Il cinghiale lo caricò e lui cerco di azzannarlo sulla schiena, ma si prese una bella botta sul muso che lo lasciò mezzo tramortito. Sapeva che contro quella bestia non aveva possibilità, ma non importava, sta volta sarebbe andato fino alla fine.
Stranamente il cinghiale lo guardò poi si girò e se ne andò via, al trotto. Non passò nemmeno un secondo e sentì un colpo di fucile e il cinghiale stramazzò a terra.
Rambo non capiva cosa fosse successo, poi vide un uomo avvicinarsi alla bestia, ma non lo conosceva, non era dei suoi compagni. Non gli importò molto, si alzò e si avvicinò anche lui al cinghiale, non vedeva l’ora di affondare i denti nella sua carne e sentire il suo sangue ancora caldo sulla lingua. Ma quell’uomo iniziò ad inveire contro di lui, tirandogli calci e colpendolo con il calcio del suo fucile, facendo di tutto per mandarlo via. Arrivarono altri uomini che Rambo non aveva mai visto e anche loro gridarono per scacciarlo via.
Non c’era niente da fare, a malincuore decise di tornare indietro, sapeva che si era allontanato parecchio da zona battuta dai suoi amici che la notte si avvicinava ed era ora di rientrare.
Lanciò un ultimo sguardo alla preda tanto ambita che purtroppo aveva perso e si incamminò.

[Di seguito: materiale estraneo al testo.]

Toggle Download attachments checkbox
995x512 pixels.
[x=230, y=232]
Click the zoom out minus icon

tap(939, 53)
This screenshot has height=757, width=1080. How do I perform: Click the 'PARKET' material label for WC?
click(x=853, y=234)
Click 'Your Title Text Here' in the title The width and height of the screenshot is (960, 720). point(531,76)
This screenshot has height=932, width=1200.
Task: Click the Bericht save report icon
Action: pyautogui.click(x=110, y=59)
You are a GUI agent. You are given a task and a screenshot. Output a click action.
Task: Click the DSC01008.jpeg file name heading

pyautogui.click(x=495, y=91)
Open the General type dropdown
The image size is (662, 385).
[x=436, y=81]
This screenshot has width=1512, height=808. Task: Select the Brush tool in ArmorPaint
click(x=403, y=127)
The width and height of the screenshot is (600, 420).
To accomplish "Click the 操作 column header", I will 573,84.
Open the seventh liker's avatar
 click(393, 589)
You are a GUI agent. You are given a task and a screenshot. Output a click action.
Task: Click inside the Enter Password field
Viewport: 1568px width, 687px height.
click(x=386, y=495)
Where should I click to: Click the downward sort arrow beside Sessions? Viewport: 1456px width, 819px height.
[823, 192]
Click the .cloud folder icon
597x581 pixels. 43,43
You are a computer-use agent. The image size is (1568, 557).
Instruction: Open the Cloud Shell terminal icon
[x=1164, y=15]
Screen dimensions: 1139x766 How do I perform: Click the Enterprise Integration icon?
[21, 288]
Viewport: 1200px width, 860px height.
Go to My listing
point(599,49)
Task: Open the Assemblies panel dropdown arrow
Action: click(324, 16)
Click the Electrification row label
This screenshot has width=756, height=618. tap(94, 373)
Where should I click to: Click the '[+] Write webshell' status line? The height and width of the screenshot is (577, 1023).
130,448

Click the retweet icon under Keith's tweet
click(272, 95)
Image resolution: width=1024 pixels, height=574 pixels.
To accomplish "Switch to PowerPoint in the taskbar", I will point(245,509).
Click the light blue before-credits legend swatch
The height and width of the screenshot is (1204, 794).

Ripensava alla scena di suo padre  scaraventato giù dalle rocce ed era sicuro che i suoi compagni lo stavano cercando. Aveva ancora la testa mezza tramortita e riusciva a malapena ad orientarsi. Camminò parecchio era troppo stanco per correre, era scesa la notte ed orientarsi era diventato più difficile. Sapeva che i suoi amici erano ormai a casa, ma che lo avevano cercato parecchio e sapeva esattamente che doveva arrivare dove erano partiti stamattina. Lì c’era una coperta che il suo amico gli lasciava quando spingeva lungo e non riusciva a rientrare in tempo e lì doveva aspettare il mattino quando sarebbero tornati a prenderlo.
Era già successo altre volte.
Ma la testa gli bruciava e non riusciva molto bene a fiutare, la botta era stata terribile. Camminò tutta la notte. Senza rendersi conto scese giù per la montagna e arrivo nel paese, su una statale molto trafficata. Decise di camminare lungo la strada, lì certamente qualcuno  lo avrebbe notato e si sarebbe fermato. Era successo anche questo alcune volte quando arrivava dove c’erano delle case. Leggendo il numero sul collare chiamavano i suoi amici che si precipitavano a recuperarli, ringraziando e lasciando una lauta mancia a chi l’aveva recuperato.
Immerso in quei pensieri Rambo non si accorse neanche del camion che sopraggiungeva…non si accorse di nulla. Non sentì più niente, nessun odore, nessun rumore, nemmeno più la stanchezza, né la fame! Non pensò più a nulla, né a suo padre, né al cinghiale, nemmeno al suo amico specialissimo! Fu travolto in pieno, sul ciglio della strada. Senza che nessuno  di fermasse, a nemmeno due chilometri da casa, in un lunedì mattino di dicembre, a una settimana dalla chiusura ufficiale della caccia.
Non seppe più che il padre se l’era cavata, ma con una brutta ferita nella pancia, che fu la causa probabile dello sviluppo del tumore al fegato che durante quell’inverno se lo portò via per sempre….
Non seppe nemmeno delle lacrime che versarono tutti per lui. Dei rimorsi che tormentano il suo amico speciale e suo padre che quel mattino partirono prestissimo per andarlo a cercare lassù nei boschi, mentre lui era a pochissima distanza da casa loro. Del vuoto lasciato nei giorni di caccia successivi e ancora adesso quando il suo amico specialissimo guarda quei cuccioli voglioso di imparare, ma ancora acerbi e troppo avventati. –"Se solo ci fosse ancora lui a insegnarli, se solo fosse ancora qua fianco a fianco a divertirci, se solo fosse andata diversamente, se solo potessi ancora accarezzarlo…se solo…-".
Rambo resterà per sempre il migliore per tutti nei ricordi dei suoi compagni e in quella foto che lo ritrae con Dodo e il suo amico speciale, sulla mensola del caminetto. Infallibile amico e compagno d’avventura, protagonista assoluto e indiscusso!